# EXTRAIT
-------

Exposition 1 :
Les années 90 : l'espoir d'un nouvel ordre mondial ?
THEME 3 :
LA GOUVERNANCE MONDIALE DANS UN MONDE MULTIPOLAIRE

Chapitre 7 :
Nouveaux rapports de puissance et enjeux mondiaux
Un monde unipolaire

En 1991, la disparition de l'Urss fait des Etats-Unis la seule superpuissance de la planète. Mais les conflits locaux et les génocides vont marquer les années 90.
 

Les visages de la puissance américaine

Si les Etats-Unis veulent rester forts, il leur faut aussi prêter attention à leur « puissance douce » (Soft Power). Qu’entends-je par-là exactement ? La puissance militaire et la puissance économique sont deux exemples de « puissance dure » (Hard Power) dont il est possible d'user pour amener les autres acteurs à modifier leur position : leur exercice repose alors soit sur l’incitation (carotte) soit sur la menace (bâton). Mais il existe aussi une manière indirecte d’exercer sa puissance : un pays peut obtenir les résultats souhaités sur la scène mondiale simplement parce que les autres pays veulent le suivre, qu'ils admirent ses valeurs, suivent son exemple, aspirent à son niveau de prospérité et d'ouverture (…). C'est cet aspect de la puissance - obtenir des autres qu'ils veuillent faire ce qu'on veut qu'ils fassent - que j'appelle puissance douce ; il s'agit de convaincre plutôt que de contraindre (…).

La puissance, au XXIème siècle, reposera sur un mélange de ressources dures et douces. Aucun pays n’est mieux doté que les Etats-Unis dans les 3 dimensions évoquées : puissance militaire, économique et douce

Joseph Nye, The Paradox of American Power, 2002, in Pierre Hassner et Justin Vaïsse, Washington et le monde. Dilemmes d'une superpuissance, Autrement, 2003
Les principales interventions militaires américaines dans les années 1990

1991
Opération "Tempête du désert" pour chasser les troupes irakiennes hors du Koweït
1993-1994
Opération "Restore HOpe" en Somalie pour soutenir les opérations de maintien de la paix
1995
Soutien aérien aux troupes de l'ONU et de l'OTAN en Bosnie-Herz&govine, qui précipite les accords de Dayton
1998
Bombardement de sites liés à Al-Qaïda au Soudan et en Afghanistan après les attentats contre les ambassades américaines au Kenya et en Tanzanie
1999
Bombardement de l'OTAN dans la guerre du Kosovo et intervention pour y installer un gouvernement contrôlé par la communauté internationale
1999
Soutien aux forces de l'ONU lors de l'indépendance du Timor-Oriental

L’hyperpuissance et les autres

J’estime que depuis 1992, le terme de « superpuissance » ne suffit plus pour décrire les États-Unis. Terme trop connoté « Guerre froide », et trop exclusivement militaire, alors que la suprématie américaine d'aujourd’hui s’exerce aussi bien sur l'économie, la monnaie, la technologie, les domaines militaires que sur les modes de vie, la langue et les produits culturels de masse (…). C'est pourquoi j'emploie le terme d’ « hyperpuissance » que les médias américains jugent agressif alors qu'il n'est que descriptif.

-------

# DONNÉES FOURNIES
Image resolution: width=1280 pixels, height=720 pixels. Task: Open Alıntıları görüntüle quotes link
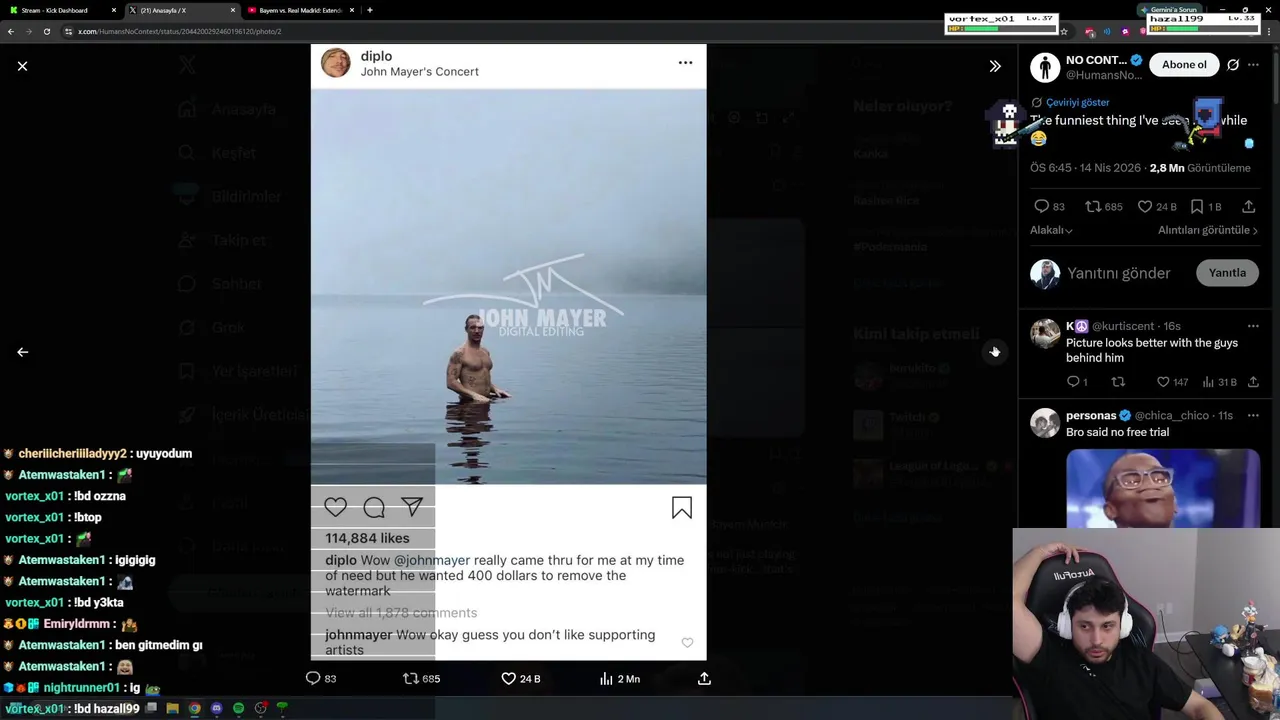tap(1208, 230)
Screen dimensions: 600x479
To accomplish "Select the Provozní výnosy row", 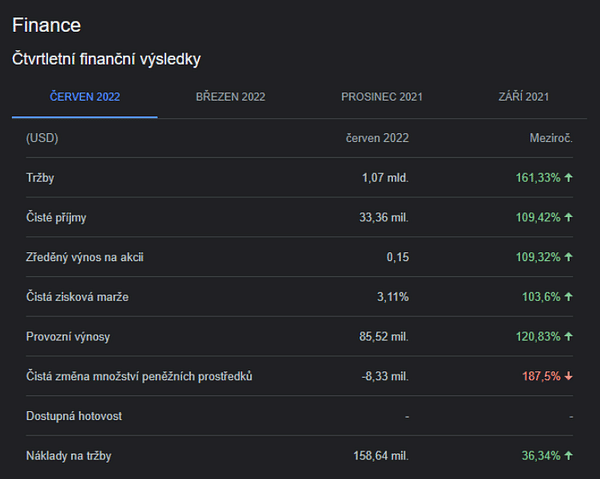I will [299, 337].
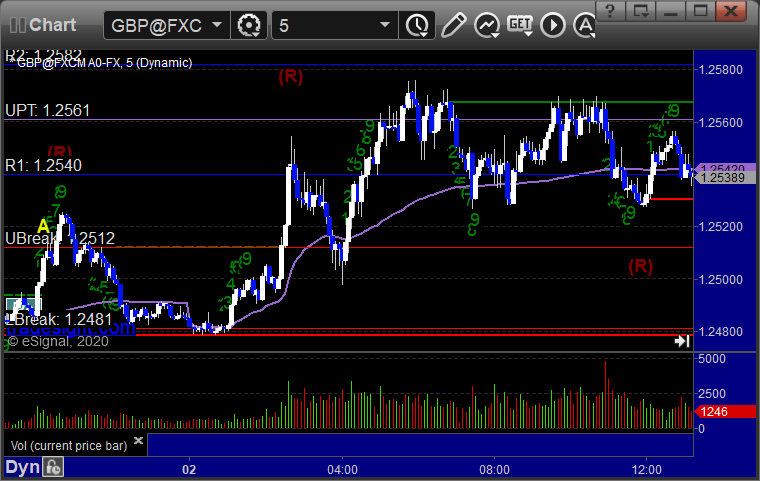Toggle the Dyn dynamic mode label
Viewport: 760px width, 481px height.
pos(22,467)
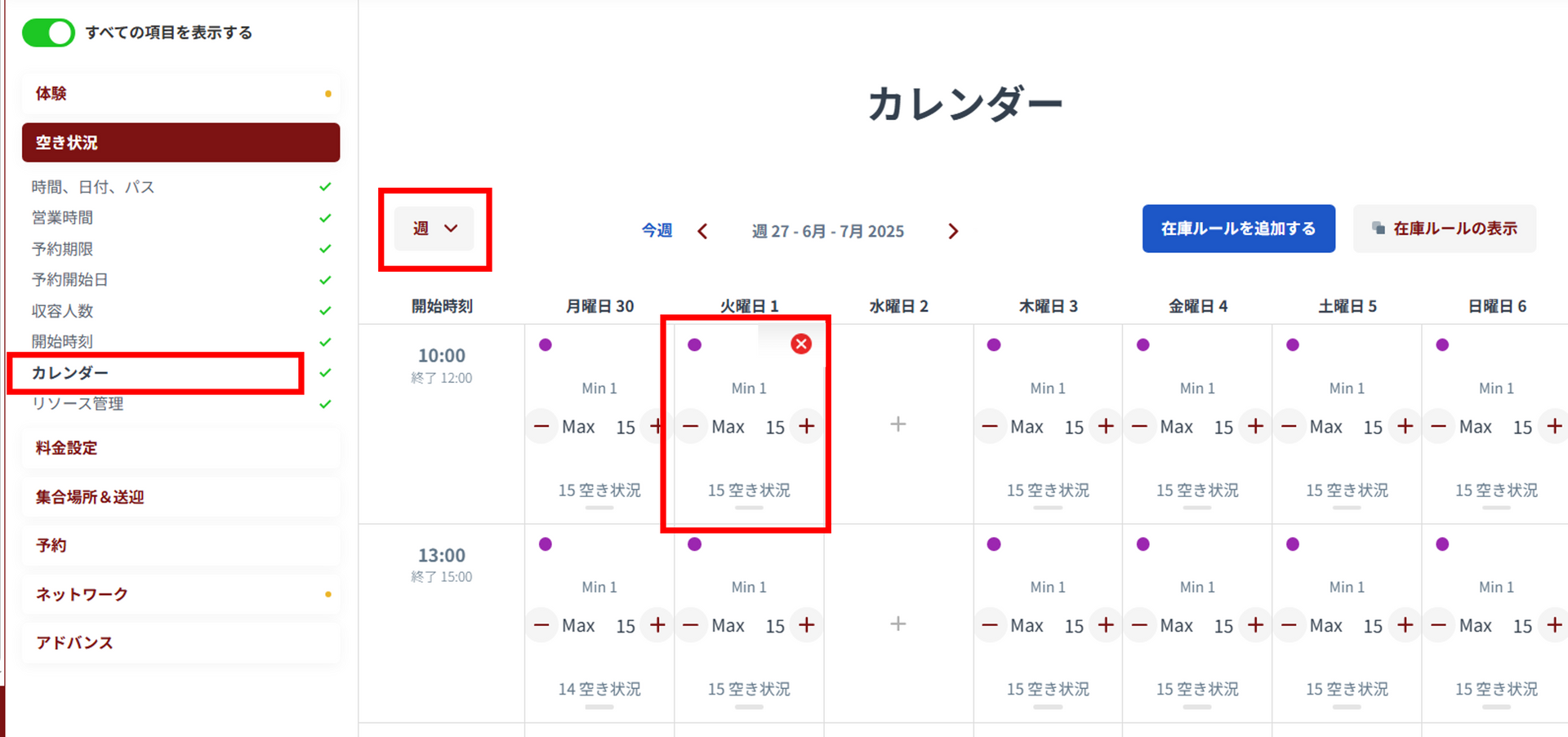Increase Max capacity for Tuesday 1 10:00
The height and width of the screenshot is (737, 1568).
807,426
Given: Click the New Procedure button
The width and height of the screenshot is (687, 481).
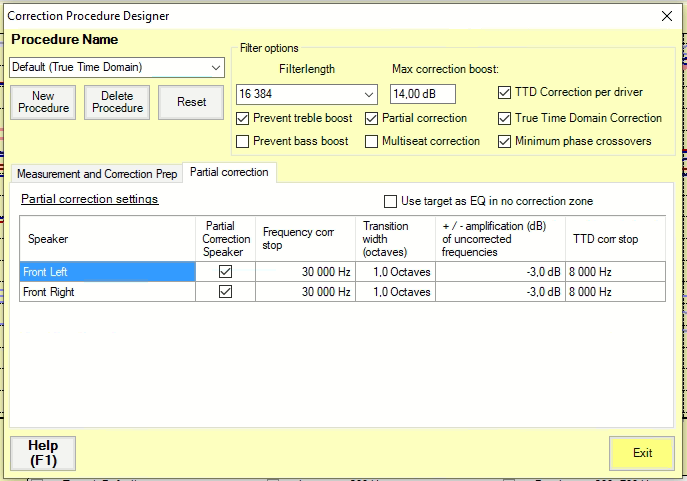Looking at the screenshot, I should pos(43,102).
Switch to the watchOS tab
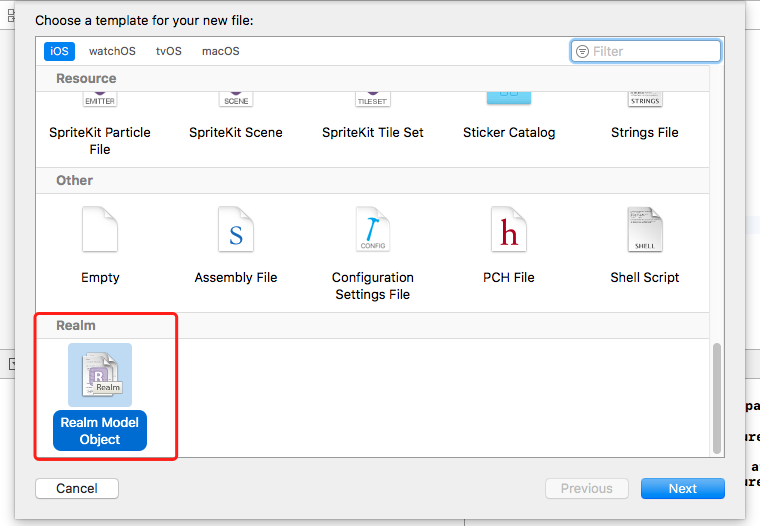760x526 pixels. point(112,51)
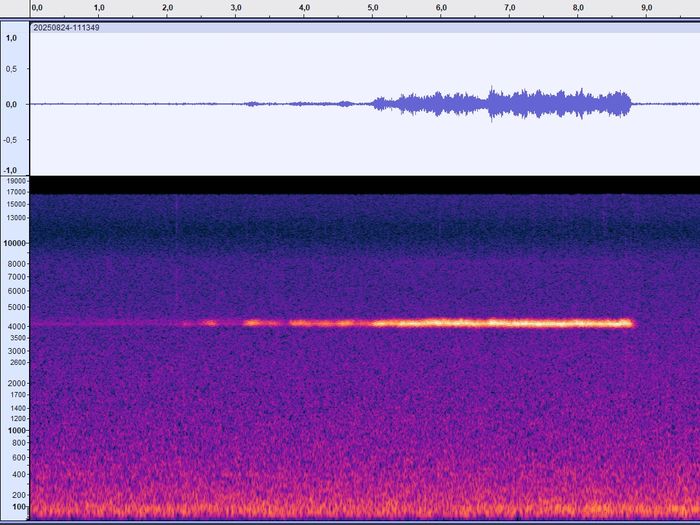
Task: Click the 1,0 second mark on timeline ruler
Action: click(x=99, y=8)
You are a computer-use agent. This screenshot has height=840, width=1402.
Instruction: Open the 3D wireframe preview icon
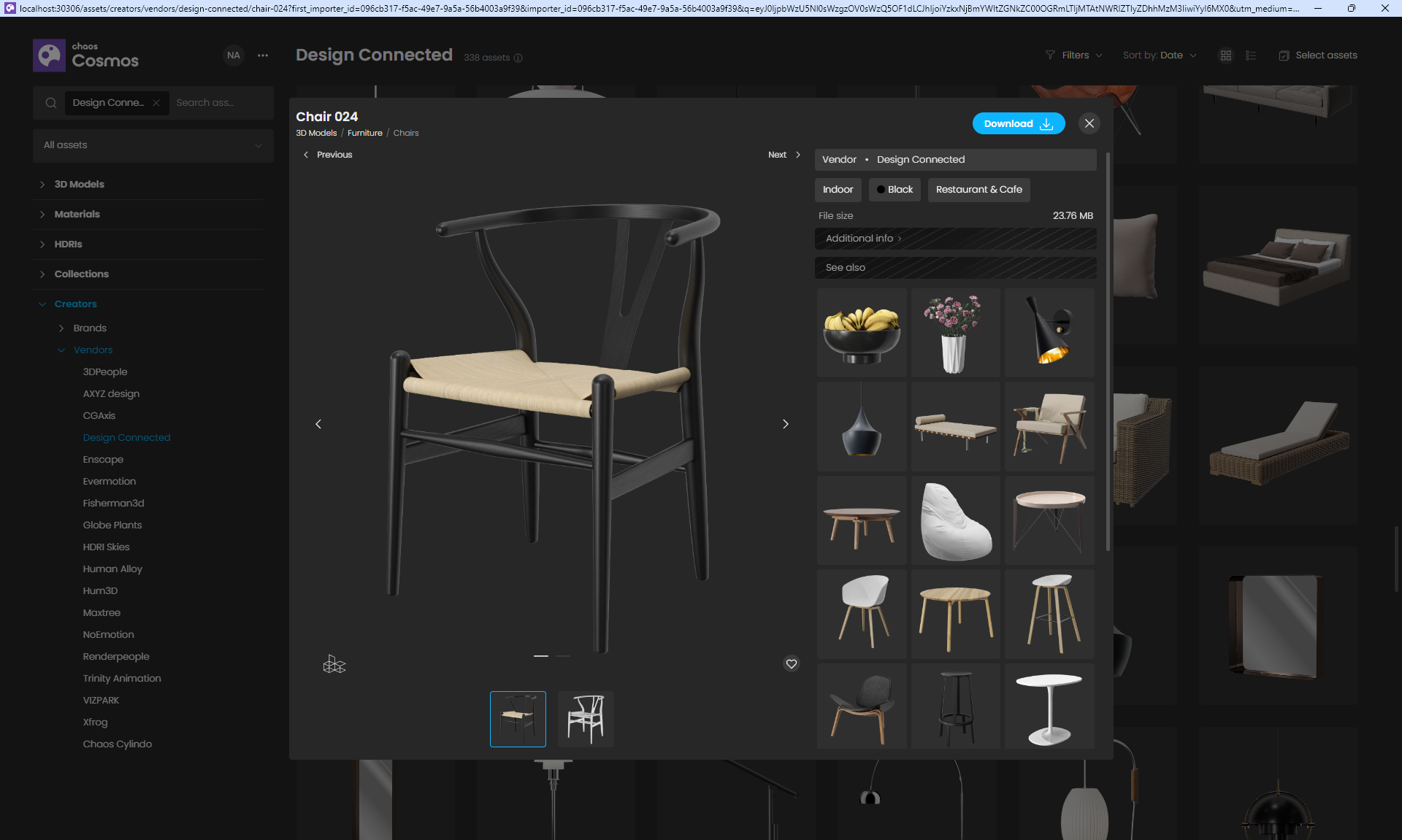click(x=334, y=664)

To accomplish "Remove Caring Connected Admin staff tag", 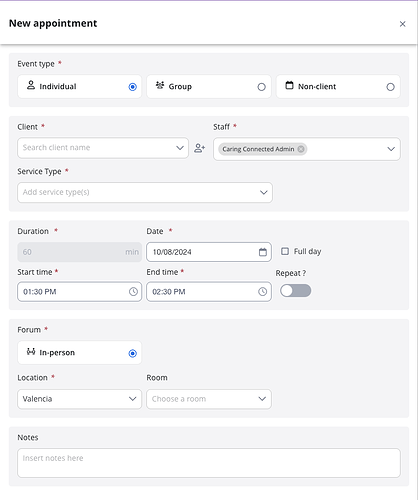I will coord(301,149).
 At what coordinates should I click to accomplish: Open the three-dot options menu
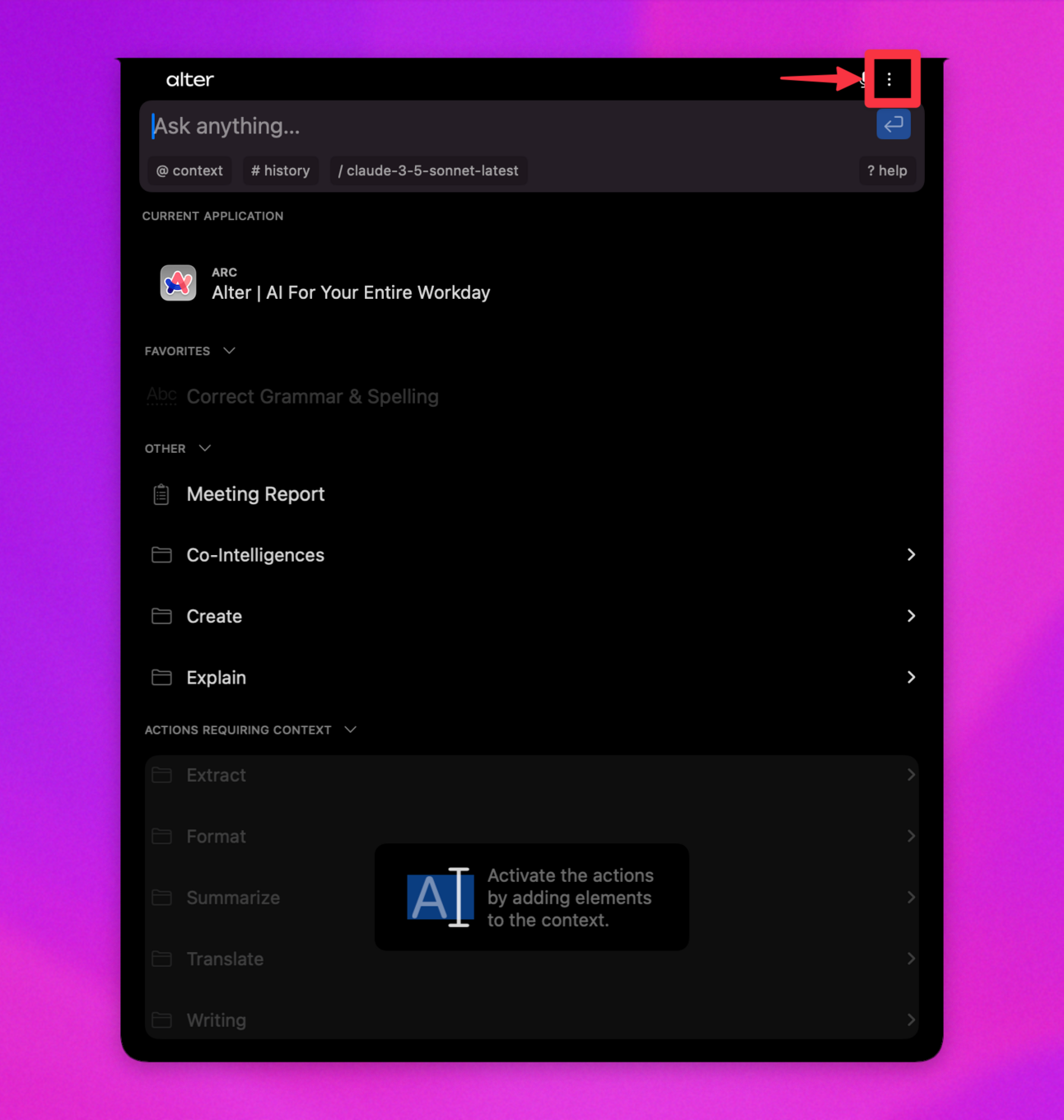tap(889, 80)
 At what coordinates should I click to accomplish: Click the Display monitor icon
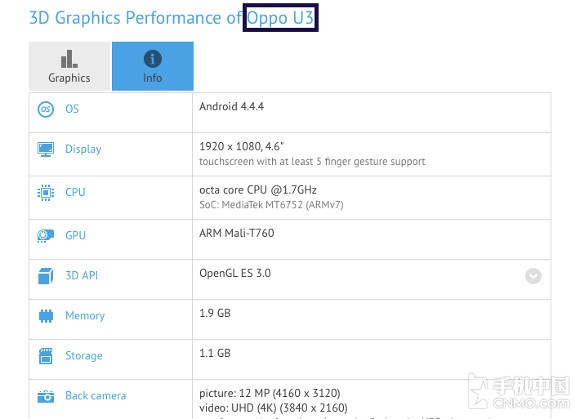coord(45,149)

-------

# TÂCHE COURTE 1
Répondez aux questions suivantes d'après l'extrait sur la puissance américaine :
(a) Quel événement survenu en 1991 fait des États-Unis la seule superpuissance de la planète ?
(b) Quels sont les deux exemples de « puissance dure » (Hard Power) cités ?
(c) Quel est le nom de l'opération menée en 1991 pour chasser les troupes irakiennes hors du Koweït ?
# TÂCHE COURTE 2
Prolongez l'extrait sur la puissance américaine à partir de sa dernière phrase.

# RÉPONSE 1
(a) La disparition de l'Urss.
(b) La puissance militaire et la puissance économique.
(c) L'opération « Tempête du désert ».

# RÉPONSE 2
La question pour cette hyperpuissance sans précédent est de savoir comment se comporter face à ses adversaires (…) mais surtout à l'égard de ses alliés et partenaires. Fidèles à ce que pense l'Amérique d'elle-même et du reste du monde depuis 2 siècles, la plupart des grands responsables ou des grands analystes américains ne doutent pas un instant que les États-Unis sont la « nation indispensable » et que celle-ci doit, dans l'intérêt de l'humanité, rester prépondérante (…). L'aptitude des États-Unis à accepter avec qui que ce soit et notamment avec l'Europe un partenariat autre que momentané ou partiel, et à passer de l'unilatéralisme au multilatéralisme, reste à démontrer.

Hubert Védrine, ministre français des Affaires étrangères de 1997 à 2002, L'hyperpuissance américaine, Fondation Jean Jaurès, 2000
F. Deligne, caricature parue dans La Croix, 11 octobre 2015
 

La place des États-Unis dans le nouvel ordre mondial

Les États-Unis occupent une position particulière en ce qui concerne les affaires internationales. Nous reconnaissons ce fait et nous nous en réjouissons. Néanmoins, maintenant que la Guerre froide est terminée, beaucoup de gens se demandent si les États-Unis ont l'intention de se retirer du monde ou de continuer à avoir un rôle actif et, dans l'affirmative, à quelle fin. Je vais répondre aussi simplement que je le peux. Les États-Unis ont l'intention de rester engagés, d'être les premiers. Les États-Unis ne peuvent pas résoudre tous les problèmes, mais ils devront être, et ils le seront, le pivot du changement et celui de la paix. Alors que de nouveaux périls et de nouvelles occasions se présentent, notre objectif suprême sera d'élargir et de renforcer les démocraties du monde fondées sur l'économie de marché.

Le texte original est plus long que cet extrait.